Uma pesquisa realizada pelo Instituto Marielle Franco mostra um cenário alarmante de violência política digital no Brasil, destacando que 63% das ameaças contra mulheres envolvem referências diretas ao assassinato da vereadora Marielle Franco, ocorrido em 2018. O estudo, que analisou 77 casos de violência entre 2021 e 2025, revela que o assassinato de Marielle se tornou um símbolo de intimidação, especialmente para mulheres negras e marginalizadas no campo político.
Os dados da pesquisa, que abrangem ameaças de morte e estupro, revelam um panorama preocupante de violência digital dirigida a parlamentares negras, principalmente nas esferas municipal e estadual. De acordo com o Instituto Marielle Franco, 71% dos casos envolvem ameaças e intimidações recorrentes, enquanto 87% das vítimas são mulheres negras, cis, trans ou travestis, além de LBTQIA+ e/ou periféricas.
Além disso, a pesquisa aponta que 84% das vítimas estão ligadas a partidos de esquerda ou centro-esquerda, com uma agenda voltada para a justiça social, direitos humanos e igualdade racial e de gênero. As redes sociais e e-mails institucionais se destacam como as principais plataformas utilizadas para os ataques digitais.

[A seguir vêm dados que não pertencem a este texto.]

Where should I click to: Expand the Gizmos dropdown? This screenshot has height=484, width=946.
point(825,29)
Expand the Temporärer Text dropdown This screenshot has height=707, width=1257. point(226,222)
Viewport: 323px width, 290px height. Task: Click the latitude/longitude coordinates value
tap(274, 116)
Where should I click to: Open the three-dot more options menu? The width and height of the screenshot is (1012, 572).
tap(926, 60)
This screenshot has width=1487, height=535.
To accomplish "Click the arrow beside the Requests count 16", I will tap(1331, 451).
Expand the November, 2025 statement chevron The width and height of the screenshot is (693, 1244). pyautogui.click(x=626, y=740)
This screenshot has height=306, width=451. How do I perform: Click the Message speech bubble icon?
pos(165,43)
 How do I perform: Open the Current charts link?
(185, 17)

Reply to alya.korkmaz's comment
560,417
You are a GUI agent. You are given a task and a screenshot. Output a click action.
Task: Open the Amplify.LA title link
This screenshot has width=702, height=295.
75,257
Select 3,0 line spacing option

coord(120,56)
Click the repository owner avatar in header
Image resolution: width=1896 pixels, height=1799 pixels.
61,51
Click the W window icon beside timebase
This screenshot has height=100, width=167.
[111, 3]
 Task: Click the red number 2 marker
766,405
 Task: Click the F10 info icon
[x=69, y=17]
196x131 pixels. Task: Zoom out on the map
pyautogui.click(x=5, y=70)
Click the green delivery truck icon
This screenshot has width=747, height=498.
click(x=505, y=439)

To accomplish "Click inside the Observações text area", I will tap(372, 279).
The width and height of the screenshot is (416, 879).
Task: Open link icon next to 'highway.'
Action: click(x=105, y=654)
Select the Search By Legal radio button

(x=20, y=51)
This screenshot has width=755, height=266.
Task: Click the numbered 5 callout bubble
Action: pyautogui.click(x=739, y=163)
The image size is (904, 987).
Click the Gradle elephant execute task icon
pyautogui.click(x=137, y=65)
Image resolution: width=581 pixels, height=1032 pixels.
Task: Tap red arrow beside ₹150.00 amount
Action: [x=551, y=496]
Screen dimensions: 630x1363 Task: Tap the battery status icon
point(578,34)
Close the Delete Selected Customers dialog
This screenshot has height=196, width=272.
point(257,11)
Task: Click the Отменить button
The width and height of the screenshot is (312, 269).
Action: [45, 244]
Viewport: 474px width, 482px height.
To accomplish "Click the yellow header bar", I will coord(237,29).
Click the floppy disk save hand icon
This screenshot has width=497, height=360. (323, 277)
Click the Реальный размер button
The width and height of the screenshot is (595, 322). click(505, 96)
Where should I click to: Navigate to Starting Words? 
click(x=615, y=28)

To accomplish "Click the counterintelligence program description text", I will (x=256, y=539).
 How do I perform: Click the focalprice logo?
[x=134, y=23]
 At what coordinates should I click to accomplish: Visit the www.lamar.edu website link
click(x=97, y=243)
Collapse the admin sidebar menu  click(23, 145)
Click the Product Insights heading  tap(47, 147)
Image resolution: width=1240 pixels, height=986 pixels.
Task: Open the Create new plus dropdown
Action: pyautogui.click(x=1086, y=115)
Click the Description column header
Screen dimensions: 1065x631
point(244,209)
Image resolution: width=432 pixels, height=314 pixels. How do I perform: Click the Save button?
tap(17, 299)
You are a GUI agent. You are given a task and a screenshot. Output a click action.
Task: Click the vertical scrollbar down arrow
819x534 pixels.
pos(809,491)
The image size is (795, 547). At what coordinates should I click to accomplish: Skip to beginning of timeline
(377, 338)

A pesquisa identifica sete formas de violência digital, incluindo ameaças, desinformação, discursos de ódio e assédio, além de ataques simbólicos e discursivos. Um dado alarmante é que 69 dos episódios de violência foram direcionados a mulheres negras, enquanto apenas 8 afetaram mulheres brancas.
Esses ataques têm como objetivo não apenas intimidar as vítimas, mas também interromper suas atividades políticas e desmotivar outras mulheres a seguir carreiras políticas. O estudo será apresentado à Câmara dos Deputados nesta quarta-feira (27), juntamente com recomendações para combater esse tipo de violência.